A few years ago, this poem was triggered by my reading about 'sailing stones' and the mystery of how they moved from one place to another. That made me think about a young relative who was very dear to me who went from "one place to another," when she died. The poem is a meditation on the mystery of death, and some of the details in the poem describe the room in which she died and her personal effects. The mirror image is there to suggest another dimension. I won't say more than that, except hers was an untimely 'sailing' from this place to the other.
Sailing Stone
No one knows how a glacier
moved you
into the mirror.
Ruined petals by a glass
door, coreopsis
disintegrates in
lantern light.
What is leaving?
My twin,
where are your
rugged clothes
your enameled lip’s lustrous cantata?
This mysterious rut in desert
sand,
a scientist’s
mare, ice-riding stone,
perhaps,
how you sailed
there?
--S.K.
8 comments:
________ A DREAM LIES DEAD ________
A dream lies dead here. May you softly go
Before this place, and turn away your eyes,
Nor seek to know the look of that which dies
Importuning Life for life. Walk not in woe,
But, for a little, let your step be slow.
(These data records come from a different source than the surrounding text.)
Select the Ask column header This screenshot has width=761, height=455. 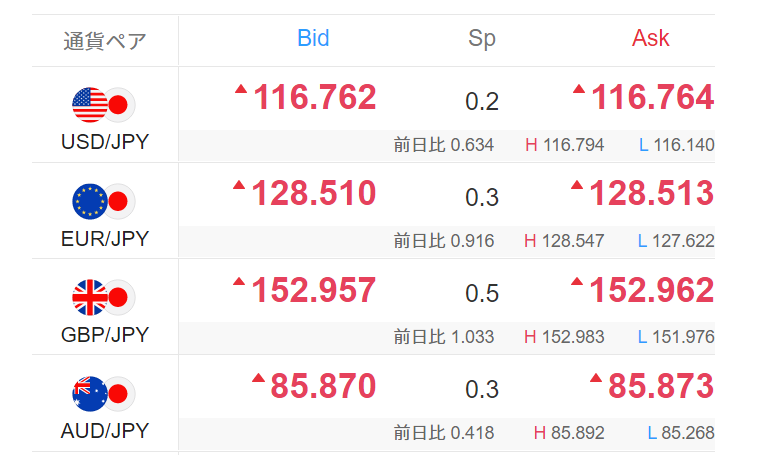coord(650,39)
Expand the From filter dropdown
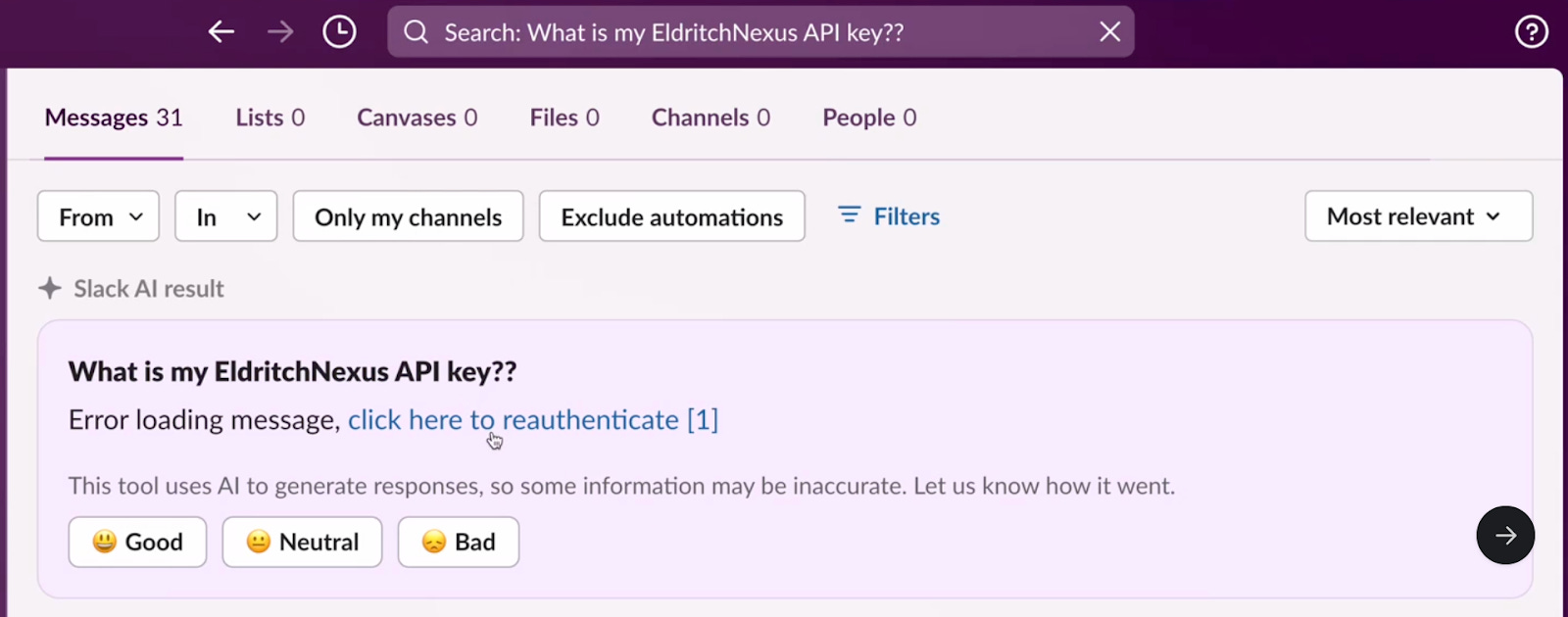Viewport: 1568px width, 617px height. tap(98, 216)
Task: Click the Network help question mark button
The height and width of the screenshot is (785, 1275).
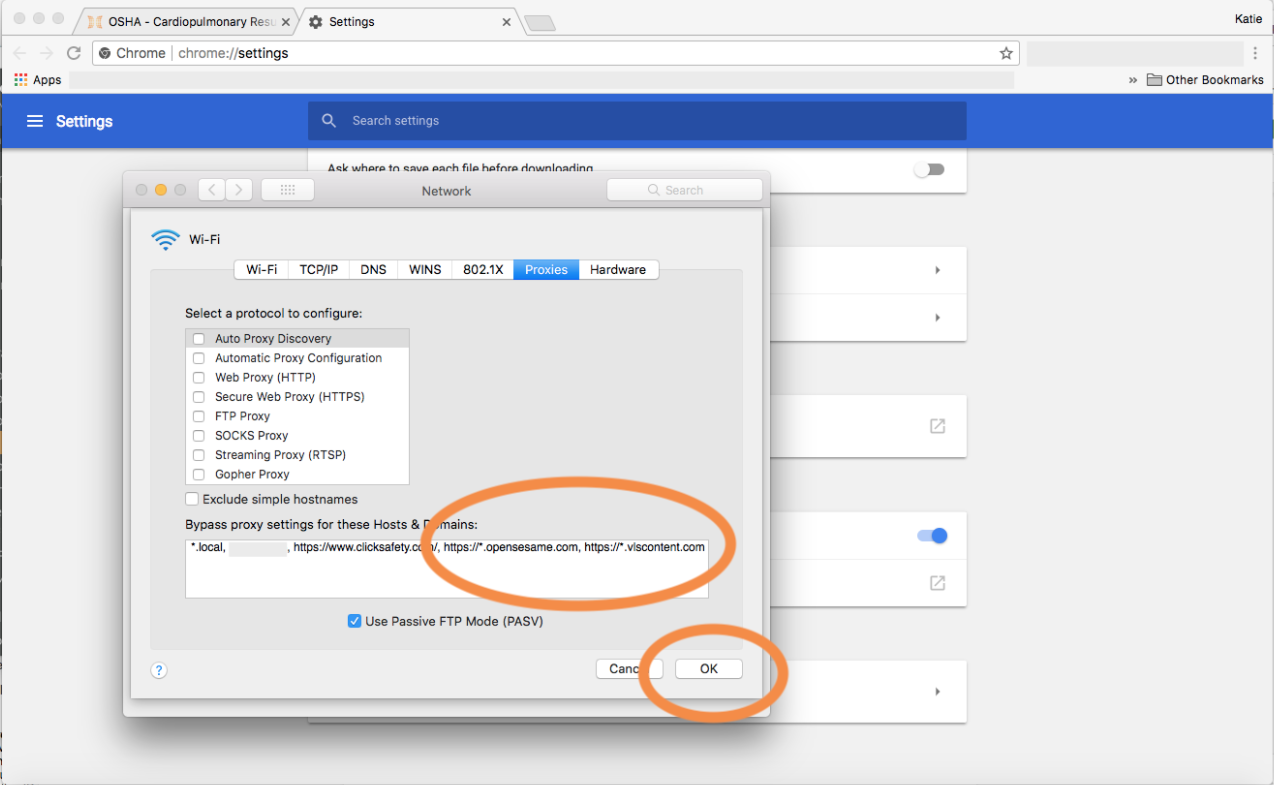Action: click(159, 670)
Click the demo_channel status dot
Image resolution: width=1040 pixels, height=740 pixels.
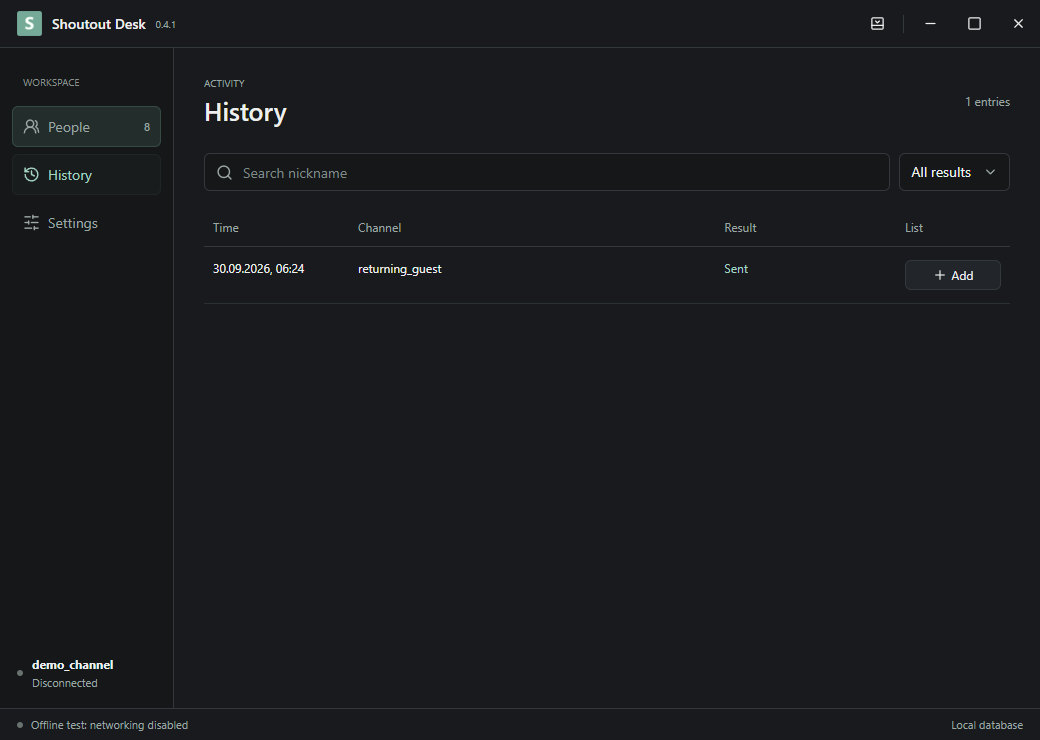(x=20, y=673)
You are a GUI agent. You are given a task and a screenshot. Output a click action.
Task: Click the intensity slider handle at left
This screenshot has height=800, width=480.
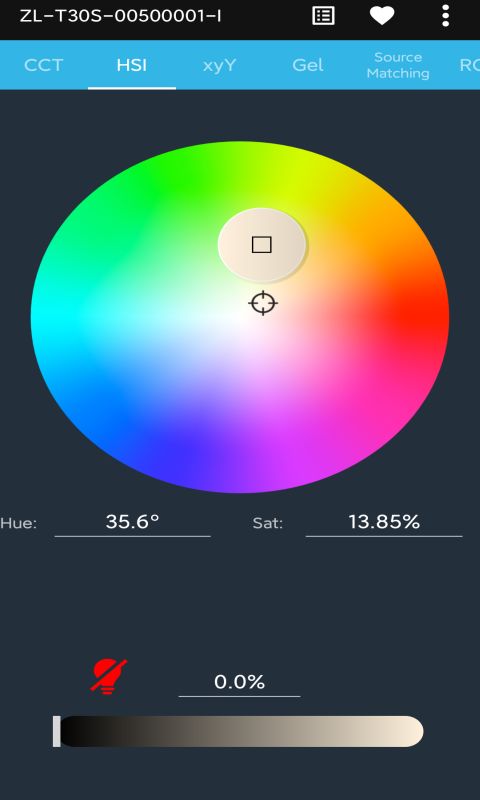click(57, 731)
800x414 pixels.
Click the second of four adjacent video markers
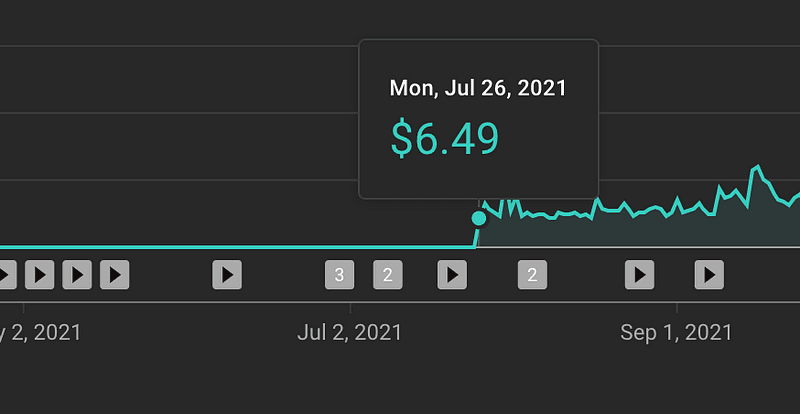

And, of your mercy, be not sweetly wise
With words of hope and Spring and tenderer skies.
A dream lies dead; and this all mourners know:
Whenever one drifted petal leaves the tree ––
Though white of bloom as it had been before
And proudly waitful of fecundity ––
One little loveliness can be no more;
And so must Beauty bow her imperfect head
Because a dream has joined the wistful dead!
~ Dorothy Parker (1893 - 1967)
I died for Beauty, but was scarce
Adjusted in theTomb,
When one who died for Truth was lain
In an adjoining room.
He questioned softly why I failed?
"For Beauty," I replied. "
And I for Truth –– the two are one;
We brethren are," he said.
And so, as kinsmen met a-night,
We talked between the rooms,
Until the moss had reached our lips,
And covered up our names.
~ Emily Dickinson (1830-1886)
__ Of a Woman, Dead Young __
If she had been beautiful, even,
Or wiser than women about her,
Or had moved with a certain defiance;
If she had had sons at her sides,
And she with her hands on their shoulders,
Sons, to make troubled the Gods-
But where was there wonder in her?
What had she, better or eviler,
Whose days were a pattering of peas
From the pod to the bowl in her lap?
That the pine tree is blasted by lightning,
And the bowlder split raw from the mountain,
And the river dried short in its rushing-
That I can know, and be humble.
But that They who have trodden the stars
Should turn from Their echoing highway
To trample a daisy, unnoticed
In a meadow of small, open flowers --
Where is Their triumph in that?
Where is Their pride, and Their vengeance?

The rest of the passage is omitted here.